Our approach to a system selection includes the following steps:

  • Build a cross-functional system selection team driven by a leader with experience in selecting and implementing clinical systems. In many cases, this person is best found outside the organization, either as an independent, objective consultant or as a new hire with broad vendor knowledge. In addition to his or her knowledge of system selection methodology, this team addition won’t be weighted down by the baggage of having been involved in the most recent EMR install. The team must also include senior leadership and a broad range of active, concerned physician, nursing, and other operational partners.
  • Current State  and Needs Assessment – Before your organization makes any decision to change EHRS it should conduct an in-depth review of the current state of  existing systems and workflow processes to develop a detailed understanding of the specific functional requirements that must be met by a replacement system. Also determine who the most important users  of their system are — such as physicians, clinicians, caregivers, administrators, finance staff, HIM, ancillary departments and allied health — and develop a needs assessment tied to those individual groups. Short changing this step will definitely cause issues during and after install. which will affect many workflow and patient care facets.
  • RFP Development – Base the RFP on the functional requirements that have been identified.
  • RFP Publication – RFPs should be released to selected vendors only.
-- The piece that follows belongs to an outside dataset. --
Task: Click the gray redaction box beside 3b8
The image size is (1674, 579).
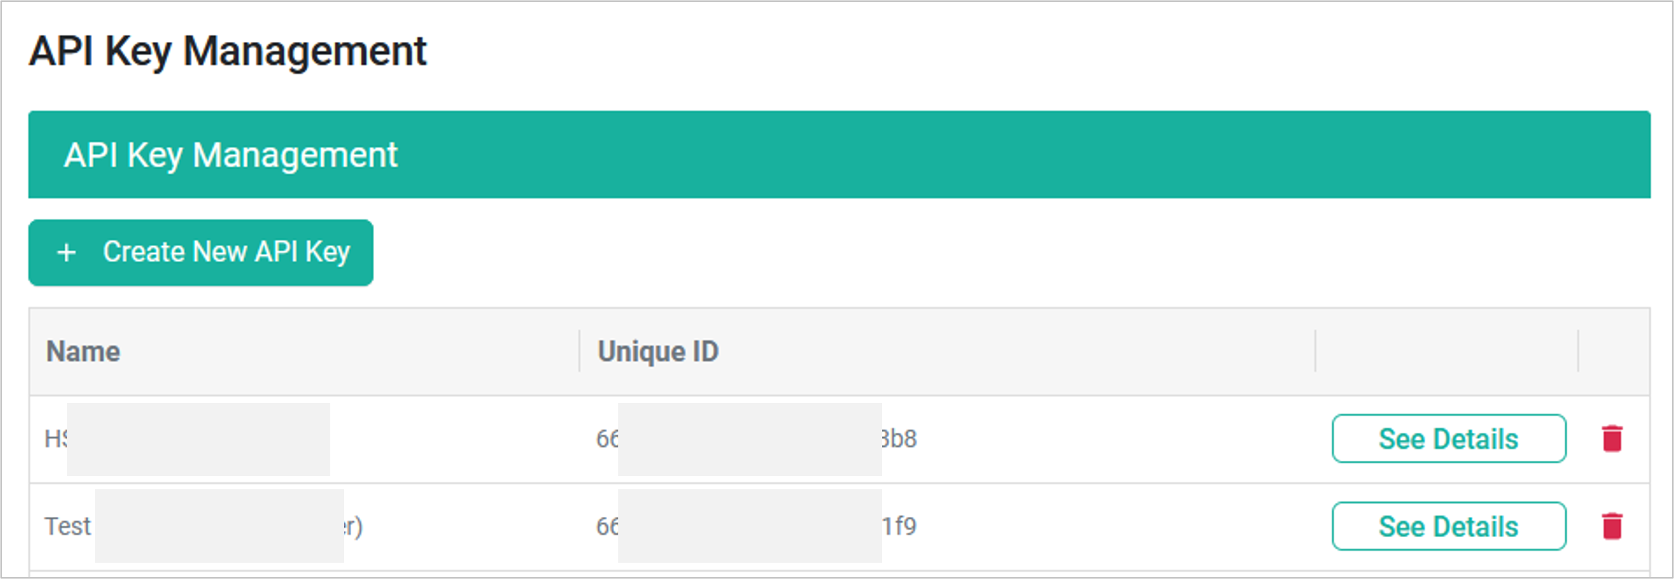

This will minimize confusion and extraneous influences causing challenges during the procurement.
  • Response Evaluation – The vendor responses should be evaluated against scoring criteria developed alongside the RFP.   We note that classical “scoring” has limitations that can be overcome by other evaluation methods which we often recommend in our selections.
  • On-Site Demonstrations – The top two candidates should be invited to your site to demonstrate their solutions to stakeholders, following a pre-determined set of objectives.
  • Site Visits – Key members of the project team will visit customer sites where the products under consideration are deployed, again with a predetermined set of objectives, which will be scored.
  • Summary of Findings – The project team must tabulate the results of the RFP, demonstrations, examine the total cost of ownership, determine risks to the organization of the solutions presented, and then prepare a final recommendation of the vendor of choice. Finally, open communication on these results to all major stakeholders, including physician leadership is essential. The term “buy-in” is critical here…go for it!

Hospitals rarely have extensive experience in large system selection, and if you are replacing an EMR gone wrong, your past experience may not have been helpful. Phoenix consultants have decades of experience selecting and implementing systems that meet hospital organizational needs. The highest quality procurement consultants emphasize physician involvement and buy-in in the process, to achieve their satisfaction with the end results — in addition to the many other business, financial and other realities that must be taken into consideration.